→ **TEXT PASSAGE**
Mrs. Wilkerson said that during the trial, Moralez “was proud on the stand.”
“He got up there and said he was trained to kill and that Josh had kicked his dog and that his killing skills took over,” she said. “From the stand, his said his culture was very different than ours. And he really was excited about what he had done. He never once showed any amount of remorse or sorrow for what he did to Josh.”
She told those at the rally that, “I assure you this was my 9-11. This was my terrorist attack.”
“It was as if a bomb went off in my family,” she said. “And we will forever be picking the pieces up. Forever. We’ll never be the same. Ever. To have to stand up here and think about this Gang of Eight and it makes no sense to me. Why aren’t they mad that they allowed someone to just walk across a border and kill an American citizen? I want you to be mad about it more than I want you to be sad for me.”
Wilkerson said she had to call her oldest son home from serving the U.S. Air Force so he could learn what happened.

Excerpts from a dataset
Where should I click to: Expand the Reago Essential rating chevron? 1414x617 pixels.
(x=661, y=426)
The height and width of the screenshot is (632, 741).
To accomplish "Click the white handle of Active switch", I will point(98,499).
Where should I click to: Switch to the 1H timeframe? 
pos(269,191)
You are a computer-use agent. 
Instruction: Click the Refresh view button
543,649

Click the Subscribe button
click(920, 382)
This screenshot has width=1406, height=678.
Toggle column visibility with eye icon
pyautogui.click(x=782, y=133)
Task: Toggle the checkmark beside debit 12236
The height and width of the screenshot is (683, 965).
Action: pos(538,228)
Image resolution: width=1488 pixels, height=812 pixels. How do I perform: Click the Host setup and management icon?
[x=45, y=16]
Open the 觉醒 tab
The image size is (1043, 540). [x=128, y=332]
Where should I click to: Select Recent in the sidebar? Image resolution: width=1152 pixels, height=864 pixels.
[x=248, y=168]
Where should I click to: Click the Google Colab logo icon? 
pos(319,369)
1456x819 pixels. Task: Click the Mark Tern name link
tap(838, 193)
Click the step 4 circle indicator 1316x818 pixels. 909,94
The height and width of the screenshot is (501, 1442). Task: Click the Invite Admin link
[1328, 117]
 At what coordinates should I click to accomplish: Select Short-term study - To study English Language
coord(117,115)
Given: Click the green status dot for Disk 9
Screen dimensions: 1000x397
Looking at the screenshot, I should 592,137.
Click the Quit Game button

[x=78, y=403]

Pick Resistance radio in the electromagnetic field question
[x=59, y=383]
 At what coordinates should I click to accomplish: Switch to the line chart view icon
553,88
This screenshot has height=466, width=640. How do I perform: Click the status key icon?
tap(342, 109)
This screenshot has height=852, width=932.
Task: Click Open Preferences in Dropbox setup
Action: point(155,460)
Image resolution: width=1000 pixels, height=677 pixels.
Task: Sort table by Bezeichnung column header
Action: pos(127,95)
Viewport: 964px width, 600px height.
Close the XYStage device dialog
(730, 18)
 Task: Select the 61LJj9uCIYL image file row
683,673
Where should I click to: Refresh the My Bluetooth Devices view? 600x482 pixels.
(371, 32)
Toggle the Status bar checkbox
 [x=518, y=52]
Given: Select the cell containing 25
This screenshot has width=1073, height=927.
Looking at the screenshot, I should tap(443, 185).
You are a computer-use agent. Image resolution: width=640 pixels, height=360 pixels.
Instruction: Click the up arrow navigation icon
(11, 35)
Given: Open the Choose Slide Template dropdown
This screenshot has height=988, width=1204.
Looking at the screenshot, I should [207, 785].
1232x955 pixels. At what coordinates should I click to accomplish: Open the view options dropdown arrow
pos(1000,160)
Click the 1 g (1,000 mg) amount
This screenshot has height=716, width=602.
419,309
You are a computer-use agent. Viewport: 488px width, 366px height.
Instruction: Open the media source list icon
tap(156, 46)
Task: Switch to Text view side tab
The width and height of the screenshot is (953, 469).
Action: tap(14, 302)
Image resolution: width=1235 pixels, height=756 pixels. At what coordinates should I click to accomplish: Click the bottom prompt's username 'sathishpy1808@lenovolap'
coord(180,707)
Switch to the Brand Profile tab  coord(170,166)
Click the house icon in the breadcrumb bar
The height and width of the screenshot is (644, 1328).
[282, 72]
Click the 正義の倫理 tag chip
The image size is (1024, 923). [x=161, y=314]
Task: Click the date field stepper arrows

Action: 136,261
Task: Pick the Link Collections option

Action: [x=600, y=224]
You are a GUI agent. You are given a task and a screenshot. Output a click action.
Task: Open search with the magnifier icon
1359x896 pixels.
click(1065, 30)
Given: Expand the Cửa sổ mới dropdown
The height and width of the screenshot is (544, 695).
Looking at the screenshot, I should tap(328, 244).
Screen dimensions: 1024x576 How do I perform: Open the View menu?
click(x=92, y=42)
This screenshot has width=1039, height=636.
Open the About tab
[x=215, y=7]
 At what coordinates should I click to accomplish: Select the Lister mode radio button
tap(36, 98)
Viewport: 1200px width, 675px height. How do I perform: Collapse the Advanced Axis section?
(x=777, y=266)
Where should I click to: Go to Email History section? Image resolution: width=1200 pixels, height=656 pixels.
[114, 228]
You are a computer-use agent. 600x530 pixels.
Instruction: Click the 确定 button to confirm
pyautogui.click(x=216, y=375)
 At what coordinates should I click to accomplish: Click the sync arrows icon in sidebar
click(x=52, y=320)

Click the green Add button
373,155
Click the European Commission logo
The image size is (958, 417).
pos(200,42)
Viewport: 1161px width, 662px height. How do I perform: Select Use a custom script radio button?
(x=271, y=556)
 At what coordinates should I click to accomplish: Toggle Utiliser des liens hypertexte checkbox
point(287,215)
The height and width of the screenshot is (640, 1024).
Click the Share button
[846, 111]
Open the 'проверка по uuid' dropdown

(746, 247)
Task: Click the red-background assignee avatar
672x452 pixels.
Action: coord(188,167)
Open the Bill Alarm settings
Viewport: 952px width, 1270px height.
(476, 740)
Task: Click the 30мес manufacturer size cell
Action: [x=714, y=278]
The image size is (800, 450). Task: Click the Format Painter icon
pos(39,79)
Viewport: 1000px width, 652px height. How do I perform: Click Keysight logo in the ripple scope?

→ **ASSIGNMENT A**
In the passage quoting Mrs. Wilkerson, whom did she have to call home, and from what service?
→ **ASSIGNMENT B**
Repeat the passage quoting Mrs. Wilkerson word for word from "She told those" to "learn what happened.".

→ **PROBLEM SOLUTION A**
She had to call her oldest son home from serving in the U.S. Air Force.

→ **PROBLEM SOLUTION B**
She told those at the rally that, “I assure you this was my 9-11. This was my terrorist attack.”
“It was as if a bomb went off in my family,” she said. “And we will forever be picking the pieces up. Forever. We’ll never be the same. Ever. To have to stand up here and think about this Gang of Eight and it makes no sense to me. Why aren’t they mad that they allowed someone to just walk across a border and kill an American citizen? I want you to be mad about it more than I want you to be sad for me.”
Wilkerson said she had to call her oldest son home from serving the U.S. Air Force so he could learn what happened.